= Beginning of Section =

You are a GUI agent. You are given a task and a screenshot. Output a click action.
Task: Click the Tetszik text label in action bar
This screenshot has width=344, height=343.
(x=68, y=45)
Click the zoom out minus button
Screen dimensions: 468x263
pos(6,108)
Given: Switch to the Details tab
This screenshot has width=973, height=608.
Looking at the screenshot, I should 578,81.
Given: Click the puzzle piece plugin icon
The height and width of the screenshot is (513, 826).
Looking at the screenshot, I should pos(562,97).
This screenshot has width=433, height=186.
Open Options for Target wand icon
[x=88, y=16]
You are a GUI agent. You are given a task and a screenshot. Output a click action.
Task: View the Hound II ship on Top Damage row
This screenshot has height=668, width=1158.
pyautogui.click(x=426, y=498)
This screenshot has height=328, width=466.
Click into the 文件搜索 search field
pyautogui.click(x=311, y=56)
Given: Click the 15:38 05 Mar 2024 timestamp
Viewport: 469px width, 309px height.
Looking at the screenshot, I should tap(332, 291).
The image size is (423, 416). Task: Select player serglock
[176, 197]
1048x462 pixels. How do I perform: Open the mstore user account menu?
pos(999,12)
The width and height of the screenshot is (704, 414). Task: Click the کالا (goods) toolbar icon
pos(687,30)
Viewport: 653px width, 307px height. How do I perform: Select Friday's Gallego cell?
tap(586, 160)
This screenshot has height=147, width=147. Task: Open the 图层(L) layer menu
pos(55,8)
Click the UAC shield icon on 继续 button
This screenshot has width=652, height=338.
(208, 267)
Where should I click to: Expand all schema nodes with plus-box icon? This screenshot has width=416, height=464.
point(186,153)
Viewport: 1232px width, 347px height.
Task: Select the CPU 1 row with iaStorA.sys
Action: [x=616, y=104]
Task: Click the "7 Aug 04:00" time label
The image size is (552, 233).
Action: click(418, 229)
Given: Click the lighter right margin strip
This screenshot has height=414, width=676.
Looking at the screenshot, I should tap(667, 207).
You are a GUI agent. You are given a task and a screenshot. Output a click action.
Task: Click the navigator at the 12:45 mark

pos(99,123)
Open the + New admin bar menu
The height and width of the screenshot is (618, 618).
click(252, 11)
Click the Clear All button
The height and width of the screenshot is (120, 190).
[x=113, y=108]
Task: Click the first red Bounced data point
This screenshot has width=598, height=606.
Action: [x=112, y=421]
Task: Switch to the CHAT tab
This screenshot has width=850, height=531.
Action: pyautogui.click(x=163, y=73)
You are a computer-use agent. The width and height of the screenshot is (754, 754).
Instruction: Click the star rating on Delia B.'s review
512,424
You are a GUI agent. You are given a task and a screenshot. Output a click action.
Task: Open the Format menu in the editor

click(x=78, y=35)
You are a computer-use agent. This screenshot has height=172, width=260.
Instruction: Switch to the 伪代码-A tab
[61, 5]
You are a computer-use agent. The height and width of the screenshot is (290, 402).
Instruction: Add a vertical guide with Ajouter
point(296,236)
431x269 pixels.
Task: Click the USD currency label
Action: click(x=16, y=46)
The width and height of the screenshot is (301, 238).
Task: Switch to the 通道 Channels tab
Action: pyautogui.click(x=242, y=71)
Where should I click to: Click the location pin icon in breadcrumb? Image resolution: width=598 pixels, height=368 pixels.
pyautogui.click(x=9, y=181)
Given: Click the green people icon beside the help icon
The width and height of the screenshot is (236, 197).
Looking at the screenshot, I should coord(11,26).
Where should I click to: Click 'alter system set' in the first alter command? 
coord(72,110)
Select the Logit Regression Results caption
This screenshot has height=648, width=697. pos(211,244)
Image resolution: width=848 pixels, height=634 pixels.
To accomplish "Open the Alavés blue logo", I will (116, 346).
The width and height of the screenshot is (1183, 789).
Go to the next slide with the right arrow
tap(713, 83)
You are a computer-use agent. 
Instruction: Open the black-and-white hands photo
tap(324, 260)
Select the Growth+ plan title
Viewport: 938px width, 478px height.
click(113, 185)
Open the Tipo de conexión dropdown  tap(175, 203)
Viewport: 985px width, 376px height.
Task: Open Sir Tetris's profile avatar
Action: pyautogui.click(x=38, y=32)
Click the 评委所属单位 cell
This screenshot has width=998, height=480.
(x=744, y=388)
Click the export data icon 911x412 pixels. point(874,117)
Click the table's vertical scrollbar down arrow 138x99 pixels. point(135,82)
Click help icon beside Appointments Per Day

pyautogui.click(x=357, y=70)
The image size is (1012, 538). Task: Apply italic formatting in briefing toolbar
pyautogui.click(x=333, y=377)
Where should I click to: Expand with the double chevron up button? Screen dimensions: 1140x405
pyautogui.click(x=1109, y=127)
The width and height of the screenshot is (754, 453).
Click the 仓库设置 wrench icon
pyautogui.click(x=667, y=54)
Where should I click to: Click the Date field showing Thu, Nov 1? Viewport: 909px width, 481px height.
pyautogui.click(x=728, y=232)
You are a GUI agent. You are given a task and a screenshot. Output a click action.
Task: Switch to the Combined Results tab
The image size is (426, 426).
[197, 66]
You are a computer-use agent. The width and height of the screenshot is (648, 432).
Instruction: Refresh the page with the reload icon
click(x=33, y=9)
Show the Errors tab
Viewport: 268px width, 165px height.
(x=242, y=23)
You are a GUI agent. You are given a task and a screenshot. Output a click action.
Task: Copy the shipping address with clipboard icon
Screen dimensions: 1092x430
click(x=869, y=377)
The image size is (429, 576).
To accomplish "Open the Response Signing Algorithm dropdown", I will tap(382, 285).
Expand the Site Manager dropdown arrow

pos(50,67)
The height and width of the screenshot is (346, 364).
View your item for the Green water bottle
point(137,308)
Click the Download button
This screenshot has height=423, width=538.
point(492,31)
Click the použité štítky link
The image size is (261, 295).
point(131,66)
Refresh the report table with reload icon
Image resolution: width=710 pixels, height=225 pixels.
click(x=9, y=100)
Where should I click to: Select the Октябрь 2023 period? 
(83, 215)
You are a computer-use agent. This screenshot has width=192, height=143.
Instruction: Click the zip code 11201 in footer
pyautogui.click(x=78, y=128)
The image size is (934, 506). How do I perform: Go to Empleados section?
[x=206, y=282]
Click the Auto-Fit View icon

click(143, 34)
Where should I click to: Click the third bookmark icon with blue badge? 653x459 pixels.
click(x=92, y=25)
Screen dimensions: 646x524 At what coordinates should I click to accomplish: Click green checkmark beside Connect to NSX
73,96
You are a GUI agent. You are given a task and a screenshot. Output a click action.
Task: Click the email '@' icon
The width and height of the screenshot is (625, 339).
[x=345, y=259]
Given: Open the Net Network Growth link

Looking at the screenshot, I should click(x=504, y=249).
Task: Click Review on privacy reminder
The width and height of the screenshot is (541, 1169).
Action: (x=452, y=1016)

= End of Section =

**AIM OF THE TASK:** Among the records above, a stretch begins at the line containing "Screen dimensions: 646x524" and ends at the line containing "Task: Click the email '@' icon". Restate that stretch word for word, and nothing else.

**RESPONSE AREA:**
Screen dimensions: 646x524 At what coordinates should I click to accomplish: Click green checkmark beside Connect to NSX
73,96
You are a GUI agent. You are given a task and a screenshot. Output a click action.
Task: Click the email '@' icon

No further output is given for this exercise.